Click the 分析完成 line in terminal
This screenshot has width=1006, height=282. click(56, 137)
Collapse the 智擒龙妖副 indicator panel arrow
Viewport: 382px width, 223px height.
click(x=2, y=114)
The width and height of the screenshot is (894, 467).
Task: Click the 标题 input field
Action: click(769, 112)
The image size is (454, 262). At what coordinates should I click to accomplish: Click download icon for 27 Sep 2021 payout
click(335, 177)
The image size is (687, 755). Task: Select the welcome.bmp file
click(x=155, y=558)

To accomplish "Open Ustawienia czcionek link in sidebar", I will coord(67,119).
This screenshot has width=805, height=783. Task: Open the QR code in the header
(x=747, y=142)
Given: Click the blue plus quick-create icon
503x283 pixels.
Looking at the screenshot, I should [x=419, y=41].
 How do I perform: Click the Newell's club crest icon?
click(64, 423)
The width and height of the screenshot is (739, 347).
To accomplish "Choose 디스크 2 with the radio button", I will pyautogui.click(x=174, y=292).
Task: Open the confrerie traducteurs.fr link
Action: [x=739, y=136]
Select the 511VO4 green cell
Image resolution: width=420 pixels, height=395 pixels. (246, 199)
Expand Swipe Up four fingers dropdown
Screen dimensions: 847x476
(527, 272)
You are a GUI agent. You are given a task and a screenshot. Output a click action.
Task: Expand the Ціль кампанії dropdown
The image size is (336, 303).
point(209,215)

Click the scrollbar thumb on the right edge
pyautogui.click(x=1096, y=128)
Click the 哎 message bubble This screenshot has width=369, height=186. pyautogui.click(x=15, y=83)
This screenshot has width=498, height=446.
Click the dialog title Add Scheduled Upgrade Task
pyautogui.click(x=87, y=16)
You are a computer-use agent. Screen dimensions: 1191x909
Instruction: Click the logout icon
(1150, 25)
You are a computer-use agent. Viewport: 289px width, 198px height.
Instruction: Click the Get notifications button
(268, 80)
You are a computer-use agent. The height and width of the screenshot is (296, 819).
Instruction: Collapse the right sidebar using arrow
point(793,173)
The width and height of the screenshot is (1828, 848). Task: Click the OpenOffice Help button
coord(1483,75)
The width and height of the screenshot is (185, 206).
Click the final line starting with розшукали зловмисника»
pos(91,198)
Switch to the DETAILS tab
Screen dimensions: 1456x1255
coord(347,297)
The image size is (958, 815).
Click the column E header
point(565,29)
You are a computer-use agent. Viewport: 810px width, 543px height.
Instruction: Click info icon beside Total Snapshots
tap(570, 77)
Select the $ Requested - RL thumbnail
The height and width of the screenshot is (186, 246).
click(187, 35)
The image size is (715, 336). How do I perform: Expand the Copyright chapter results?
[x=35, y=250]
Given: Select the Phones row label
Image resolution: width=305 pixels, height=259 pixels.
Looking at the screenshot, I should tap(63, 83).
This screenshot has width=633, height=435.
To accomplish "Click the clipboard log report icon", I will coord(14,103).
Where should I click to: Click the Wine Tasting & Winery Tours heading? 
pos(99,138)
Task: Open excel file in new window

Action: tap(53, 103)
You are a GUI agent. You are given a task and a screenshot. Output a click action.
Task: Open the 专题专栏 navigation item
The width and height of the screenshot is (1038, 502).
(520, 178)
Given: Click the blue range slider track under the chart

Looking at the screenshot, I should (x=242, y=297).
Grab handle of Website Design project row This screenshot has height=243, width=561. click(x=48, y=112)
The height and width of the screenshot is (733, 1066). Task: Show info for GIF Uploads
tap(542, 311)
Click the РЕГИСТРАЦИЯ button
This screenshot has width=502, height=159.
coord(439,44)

- _Task to complete_:
Please work out how many lines of the records contain "dropdown" and give only that number.

- _Exercise answer_:
2